February is Black History Month and it’s celebrated each year to recognize and appreciate the achievements of African Americans and their role in history. Black History Month is commonly associated with powerful figures like, Martin Luther King Jr., Harriet Tubman, Rosa Parks, Muhammad Ali, Jackie Robinson, Langston Hughes, Maya Angelou, George Washington Carver, and Barack Obama, but there are countless other African Americans who’ve made a huge impact in history. Such as self-made millionaire Madam C.J. Walker, astronaut Mae C. Jemison, open-heart surgeon Daniel Hale Williams, inventor Garret Morgan, media mogul Oprah Winfrey and many more. These people and their successes represent their struggle through history and how they eventually overcame them.

Since there are so many people who are recognized throughout black history month, it’s difficult to focus on just one person, when all of them deserve to be talked about. “The person that stands out to me the most when I think of black history month is Rosa Parks,” said Keyon Cota (11). She was a civil rights activist who refused to surrender her seat to a white passenger on a segregated bus in Montgomery, Alabama. Her defiance that day sparked the Montgomery Bus Boycott, when approximately 40,000 African-American bus riders—the majority of the city’s bus riders—boycotted the system the next day on December 5, 1955. “I remember the first time I ever learned about Rosa Parks. I was fascinated by her story and how even though she knew she would be arrested, she still stood up for what she believed in,” said Ebony Miller (10).

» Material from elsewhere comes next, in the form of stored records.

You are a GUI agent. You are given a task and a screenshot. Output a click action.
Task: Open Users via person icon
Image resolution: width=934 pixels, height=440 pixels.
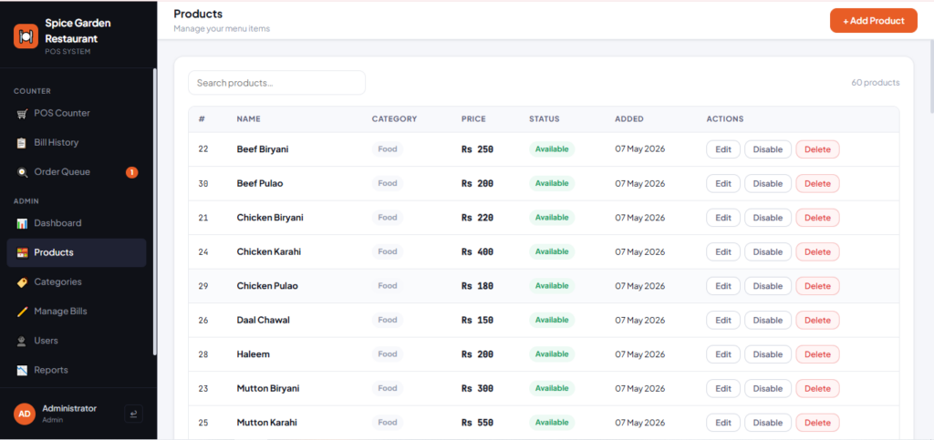[x=22, y=341]
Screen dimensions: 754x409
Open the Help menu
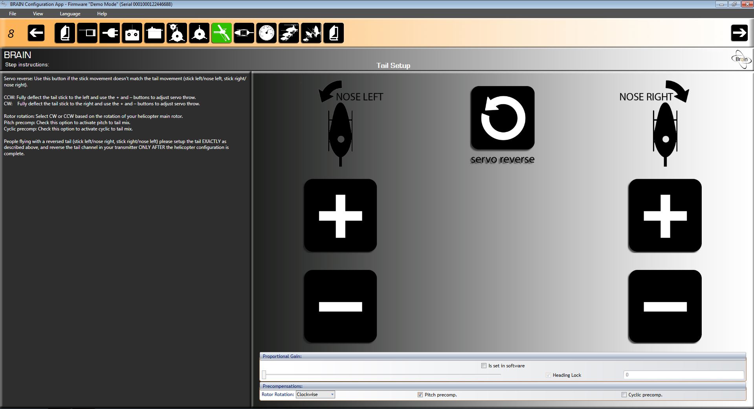(102, 14)
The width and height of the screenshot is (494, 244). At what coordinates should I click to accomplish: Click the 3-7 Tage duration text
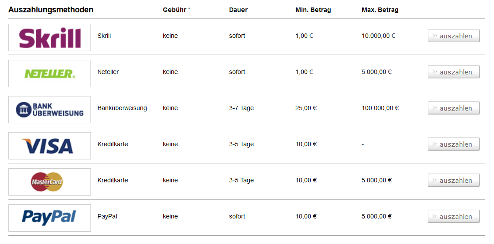tap(241, 108)
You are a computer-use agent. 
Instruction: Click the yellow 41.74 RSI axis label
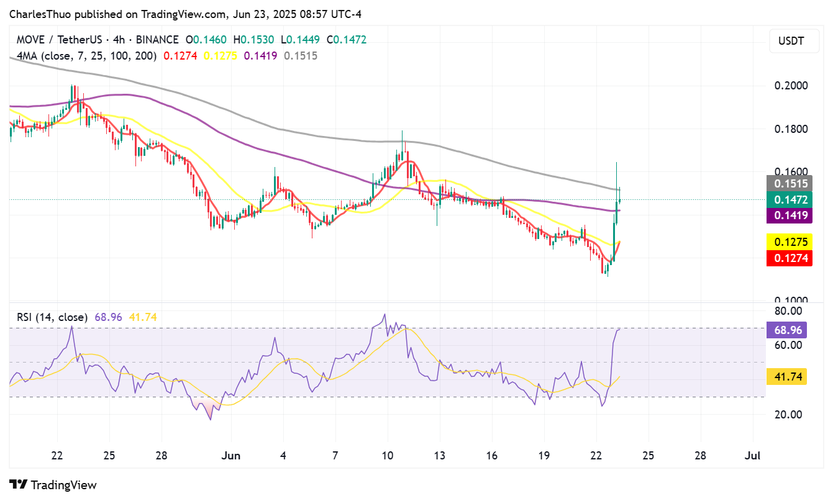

While black history month is a time to celebrate those from the past, it’s also the time to celebrate the present and bright future for African Americans. “In comparison to the past, I can proudly say that now I think us African Americans are finally getting some of the respect that we deserve, but of course we still have a long way to go,” said Deyana Moore (11). It’s true, there’s still a lot of work to be done on behalf of everyone in the United States. The past cannot be made up for, but the future can make the struggle worth it. 

The struggle African Americans went through and continue to go through is heartbreaking and the terrible things done to them can never be made up for. There are so many people throughout history that have changed us as Americans and who have shaped our community into what it is now. There’s still a lot of work to be done, but together we can all make the world a happy place where everyone is equal, especially for those who have suffered continuously for years. While February is declared “Black History Month”, it’s important to recognize and celebrate the accomplishments made by African Americans every day of the whole year.